A T1 (après un mois de traitement par rispéridone, 3mg par jour), une réduction des symptômes positifs, dont les hallucinations auditives, a été observée, bien que toujours pertinente. En revanche, le CGI-S n’a montré qu’une amélioration minime et aucune réduction des symptômes dépressifs n’a été détectée (voir Tableau 1).1). En raison de l’amélioration modeste du tableau clinique et des niveaux élevés stables des symptômes dépressifs et des pensées obsessionnelles, les cliniciens ont décidé d’introduire un antidépresseur en association avec la rispéridone : le choix s’est porté sur la sertraline (50mg par jour).
Tableau 1
Évaluation psychopathologique longitudinale
. | T0 | T1 | T2 | T3 |
---|---|---|---|---|
Au moment de l’admission | Après un mois de traitement par 3mg de rispéridone | Deux mois après l’ajout de la sertraline | Après six mois de traitement | |
CGAS | 39 | 40 | 50 | 58 |
CGI-.Gravité | 7 | 6 | 3 | 2 |
CGI-Amélioration | N/A | 3 | 1 | 1 |
PANSS Positif | 22 | 19 | 12 | 9 |
CDI | 27 | 27 | 17 | 15 |
MASC Score total | 71 | 70 | 65 | 52 |
CDI, Inventaire des dépressions chez les enfants ; CGAS, Children’s Global Assessment Scale ; CGI, Clinical Global Impression ; MASC, Multidimensional Anxiety Scale for Children ; PANSS, Positive and Negative Syndrome Scale.

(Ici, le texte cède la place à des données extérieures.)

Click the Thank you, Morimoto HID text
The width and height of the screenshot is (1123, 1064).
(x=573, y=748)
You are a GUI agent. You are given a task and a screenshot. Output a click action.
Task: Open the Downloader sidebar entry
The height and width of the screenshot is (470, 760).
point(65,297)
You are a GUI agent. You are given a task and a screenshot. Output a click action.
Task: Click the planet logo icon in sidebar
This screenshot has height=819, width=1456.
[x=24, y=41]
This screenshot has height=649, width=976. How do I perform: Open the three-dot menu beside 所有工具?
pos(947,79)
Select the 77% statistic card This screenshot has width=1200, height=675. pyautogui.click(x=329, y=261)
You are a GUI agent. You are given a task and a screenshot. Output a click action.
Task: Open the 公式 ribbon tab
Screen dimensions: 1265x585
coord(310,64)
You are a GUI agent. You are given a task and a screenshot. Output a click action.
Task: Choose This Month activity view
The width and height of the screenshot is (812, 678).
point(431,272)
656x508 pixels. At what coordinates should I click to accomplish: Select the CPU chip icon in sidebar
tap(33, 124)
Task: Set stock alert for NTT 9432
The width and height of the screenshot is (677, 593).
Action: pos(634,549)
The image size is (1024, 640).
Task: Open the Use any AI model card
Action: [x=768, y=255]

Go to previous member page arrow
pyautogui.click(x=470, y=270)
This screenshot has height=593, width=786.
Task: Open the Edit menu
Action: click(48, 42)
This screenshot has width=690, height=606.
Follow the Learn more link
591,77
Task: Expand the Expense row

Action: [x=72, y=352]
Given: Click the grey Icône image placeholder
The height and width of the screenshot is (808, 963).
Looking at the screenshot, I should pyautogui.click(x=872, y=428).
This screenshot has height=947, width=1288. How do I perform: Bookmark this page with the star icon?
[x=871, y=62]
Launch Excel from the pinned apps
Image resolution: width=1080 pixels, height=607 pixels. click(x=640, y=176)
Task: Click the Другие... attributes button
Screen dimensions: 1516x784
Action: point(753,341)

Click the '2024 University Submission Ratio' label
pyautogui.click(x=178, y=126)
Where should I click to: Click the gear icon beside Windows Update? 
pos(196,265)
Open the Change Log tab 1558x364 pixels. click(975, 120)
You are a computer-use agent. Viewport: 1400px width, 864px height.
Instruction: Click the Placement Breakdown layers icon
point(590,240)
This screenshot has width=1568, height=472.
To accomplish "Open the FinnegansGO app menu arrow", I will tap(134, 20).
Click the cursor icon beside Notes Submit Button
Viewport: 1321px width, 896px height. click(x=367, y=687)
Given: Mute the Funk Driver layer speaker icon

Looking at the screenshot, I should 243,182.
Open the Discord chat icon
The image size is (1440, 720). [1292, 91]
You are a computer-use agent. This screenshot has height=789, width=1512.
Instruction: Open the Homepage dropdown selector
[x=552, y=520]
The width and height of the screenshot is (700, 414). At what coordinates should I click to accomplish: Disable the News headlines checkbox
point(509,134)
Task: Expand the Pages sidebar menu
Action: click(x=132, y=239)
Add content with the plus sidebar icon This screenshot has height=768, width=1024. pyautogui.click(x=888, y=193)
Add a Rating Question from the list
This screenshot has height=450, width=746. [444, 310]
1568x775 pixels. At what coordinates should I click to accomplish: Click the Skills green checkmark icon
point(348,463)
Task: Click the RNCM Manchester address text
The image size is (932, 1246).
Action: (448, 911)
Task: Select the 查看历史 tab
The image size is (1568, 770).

Au T2, après deux mois de traitement combiné, une amélioration significative a été observée dans tous les domaines analysés, avec une rémission complète des symptômes psychotiques cliniquement pertinents, tels qu’évalués dans le cadre clinique et par des entretiens directs. Enfin, une réduction significative de la sévérité des symptômes a également été détectée après six mois (T3) de traitement par rispéridone et sertraline : la patiente a commencé à reconnaître ses parents et le délire monothématique caractérisé par la croyance que les parents sont remplacés par des imposteurs a disparu. De plus, les scores PANSS pour la schizophrénie ont également montré une réduction progressive dans le temps : de 22 à l’admission à 19, 12 et 9 à T1, T2 et T3, respectivement (voir Tableau11).